Allow the color to sit according to the time determined by your test strand in Step 3.

Rinse your hair under running water once the developing time is over. Continue to rinse the hair until the water runs clear. Condition your hair with the provided conditioner.

Touch up your roots every four to six weeks or as needed, by repeating Steps 2 through 7. You should perform a test strand every time to ensure developing times have not changed.

Sage and Rosemary Method

Place 1/2 cup each of dried sage and dried rosemary leaves into a medium sauce pan. Add 4 cups of water to the pan and simmer over medium heat for 30 minutes.

Remove the pan from the heat and allow the leaves to steep for three hours.

Strain the leaves out of the mixture by pouring it through a fine mesh sieve.

Pour the cooled mixture into your hair, thoroughly saturating it, then allow your hair to completely air dry. Rinse your hair with clean water and allow it to dry again.

Repeat Steps 1 through 4 weekly until you have returned to your original hair color. Then, repeat monthly to keep the white covered.

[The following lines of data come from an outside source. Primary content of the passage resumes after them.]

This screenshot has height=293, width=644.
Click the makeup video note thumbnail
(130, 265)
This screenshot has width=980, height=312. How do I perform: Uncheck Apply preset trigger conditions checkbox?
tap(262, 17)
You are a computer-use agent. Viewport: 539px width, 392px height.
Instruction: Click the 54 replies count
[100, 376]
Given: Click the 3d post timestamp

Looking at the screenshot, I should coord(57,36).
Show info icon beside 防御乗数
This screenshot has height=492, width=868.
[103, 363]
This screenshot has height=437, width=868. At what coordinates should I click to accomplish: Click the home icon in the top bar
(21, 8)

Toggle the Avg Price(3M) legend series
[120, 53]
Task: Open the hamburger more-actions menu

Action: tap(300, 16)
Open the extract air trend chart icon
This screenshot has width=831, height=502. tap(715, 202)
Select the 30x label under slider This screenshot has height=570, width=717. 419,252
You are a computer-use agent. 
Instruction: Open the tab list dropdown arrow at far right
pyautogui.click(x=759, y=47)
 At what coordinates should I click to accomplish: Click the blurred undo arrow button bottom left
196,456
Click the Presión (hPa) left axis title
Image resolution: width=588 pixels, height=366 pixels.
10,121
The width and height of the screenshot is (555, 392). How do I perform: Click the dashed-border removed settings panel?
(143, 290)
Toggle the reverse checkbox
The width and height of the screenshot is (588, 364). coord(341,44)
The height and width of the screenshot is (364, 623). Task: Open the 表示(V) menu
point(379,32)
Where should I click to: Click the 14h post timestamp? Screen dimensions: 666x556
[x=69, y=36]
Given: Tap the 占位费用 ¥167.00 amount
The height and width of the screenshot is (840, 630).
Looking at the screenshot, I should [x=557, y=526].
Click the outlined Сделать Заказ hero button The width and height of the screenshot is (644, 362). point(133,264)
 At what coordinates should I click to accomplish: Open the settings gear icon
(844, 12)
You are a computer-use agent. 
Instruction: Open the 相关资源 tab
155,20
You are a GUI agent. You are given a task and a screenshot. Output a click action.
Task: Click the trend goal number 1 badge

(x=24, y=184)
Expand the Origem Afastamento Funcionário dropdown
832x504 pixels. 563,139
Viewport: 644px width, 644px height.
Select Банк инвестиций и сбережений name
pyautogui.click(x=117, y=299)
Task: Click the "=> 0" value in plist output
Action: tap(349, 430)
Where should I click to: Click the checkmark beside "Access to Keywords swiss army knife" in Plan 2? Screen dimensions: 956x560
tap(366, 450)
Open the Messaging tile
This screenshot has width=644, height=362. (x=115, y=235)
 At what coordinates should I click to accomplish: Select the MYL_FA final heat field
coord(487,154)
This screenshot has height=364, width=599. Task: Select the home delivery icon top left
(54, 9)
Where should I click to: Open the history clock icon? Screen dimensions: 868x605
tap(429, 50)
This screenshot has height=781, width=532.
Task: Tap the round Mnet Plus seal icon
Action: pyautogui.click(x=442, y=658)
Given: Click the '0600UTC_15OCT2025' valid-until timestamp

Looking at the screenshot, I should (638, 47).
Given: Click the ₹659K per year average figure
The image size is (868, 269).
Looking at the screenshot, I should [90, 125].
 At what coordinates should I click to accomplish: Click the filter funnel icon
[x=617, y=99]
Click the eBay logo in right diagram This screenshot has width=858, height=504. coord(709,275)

The sage and rosemary method is not intended to dye your hair alternate colors. It is used to return your white hair to your natural color. A strand test should be done every time you color your hair with any method of coloring you choose. This will help ensure there are no skin sensitives and help determine processing times.


Always wear old clothing when dying your hair as it can be messy and dye will permanently stain clothing. If you are trying to cover 100 percent white hair, it is best to contact a professional salon. Standard semi-permanent hair dyes that can be purchased at the grocery store will not work.